* **Section du texte**

%%

Activestills : La Photographie en tant que Protestation en Palestine/Israël

sous la direction de Vered Maimon et Shiraz Grinbaum, Pluto Press (2016)

« La photographie est un acte. Il ne s’agit pas que de produire des images… c’est un acte de protestation », a dit Vered Maimon, co-auteure, avec Shiraz Grinbaum, du nouveau livre Activestills : la Photographie en tant que Protestation en Palestine/Israël.

Le livre présente 500 photos prises par le collectif de photographes Activestills au cours des dix dernières années en Palestine.

Oren Ziv, depuis longtemps photographe dans le collectif, a dit à Electronic Intifada que le but d’Activestills était de fournir « une documentation durable sur la situation » alors que la violence quotidienne affecte les communautés et façonne les paysages physique et politique.

Activestills a développé une « nouvelle méthode dans laquelle la photographie documentaire devient un projet collectif », a dit Maimon à Electronic Intifada.

Les photographes ne font pas qu’aller sur l’événement, prendre quelques photos, puis s’en aller, a-t-elle dit : « Ils sont à la fois photographes et militants, ils prennent donc part à la lutte. »

« Derrière l’image »

Ziv a dit à Electronic Intifada qu’une partie de l’objectif d’Activestills, c’est d’apporter leur soutien aux communautés et de « faire en sorte que les luttes soient plus visibles, mais aussi que la communauté puisse utiliser ces images ».

Il a fourni des documents sur la lutte à al-Araqib, village du désert du Naqab dans l’Israël d’aujourd’hui qui a été détruit plus de 100 fois depuis 2010 tandis que le Fond National Juif veut planter une forêt sur la terre du village.

Ziv a dit que les photos que lui et ses collègues ont prises lors de la première démolition ont été utilisées par la communauté « pour montrer à quoi ressemblait le village avant ».

Après la première destruction, a-t-il dit, « c’était difficile d’imaginer qu’auparavant, il y avait vraiment [là] un village.

Les résidents d’al-Araqib se servent aussi des photos dans leur campagne pour arrêter le transfert forcé de leur communauté.

%%

* **Objectifs**
(a) Relevez toutes les personnes nommées dans le texte sur le collectif Activestills.
(b) Poursuivez le texte sur le collectif Activestills après sa dernière phrase.

* **Lignes de données**
%%

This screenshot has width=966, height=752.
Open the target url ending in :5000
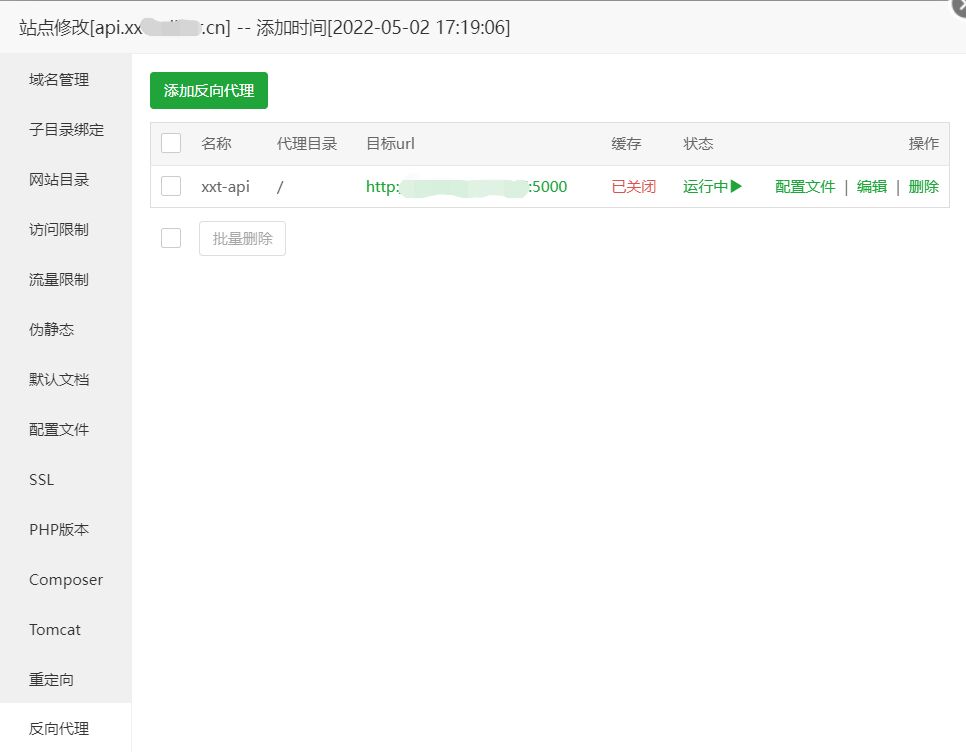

%%

* **Réponses par consigne**
(a) Vered Maimon, Shiraz Grinbaum, Oren Ziv

(b)
« Un événement dans le domaine de la photographie »

Pour le livre, les photographes d’Activestills ont interviewé des gens qu’ils avaient photographiés afin d’obtenir « l’histoire derrière l’image », a dit Ziv.

Activestills présente aussi des expositions sur la guérilla urbaine, et les 18 premières photos du livre – pleine page, présentées sans légendes ni commentaires – présentent ces manifestations et la façon dont le public y réagit.

« Les participants aux conflits se voient eux mêmes dans les photographies et Activistills documentera cet acte de se regarder comme faisant partie d’une communauté », a expliqué Maimon.

« Produire l’image, présenter l’image, disséminer l’image, c’est est projet essentiel pour Activestills », ajoute-t-elle.

Coauteure et membre d’Activestills, Shiraz Grinbaum a dit que le processus de conversation et de rédaction, pratiqué pendant plusieurs années, a été « fascinant ».

Le collectif, a-t-elle dit, « voulait raconter l’histoire d’Activestills comme un événement dans le domaine de la photographie et comme un événement ici en Palestine-Israël ».

Ecoutez toute l’interview avec Maimon, Ziv et Grinbaum via Soudcloud.

Note de la rédactrice : Une version antérieure de cet article disait qu’il y a 800 photos dans le livre au lieu de 500. Ceci a été corrigé.

Texte de Nora Barrows-Friedman, rédactrice adjointe d’Electronic Intifada. Toutes les photos sont d’Activestills.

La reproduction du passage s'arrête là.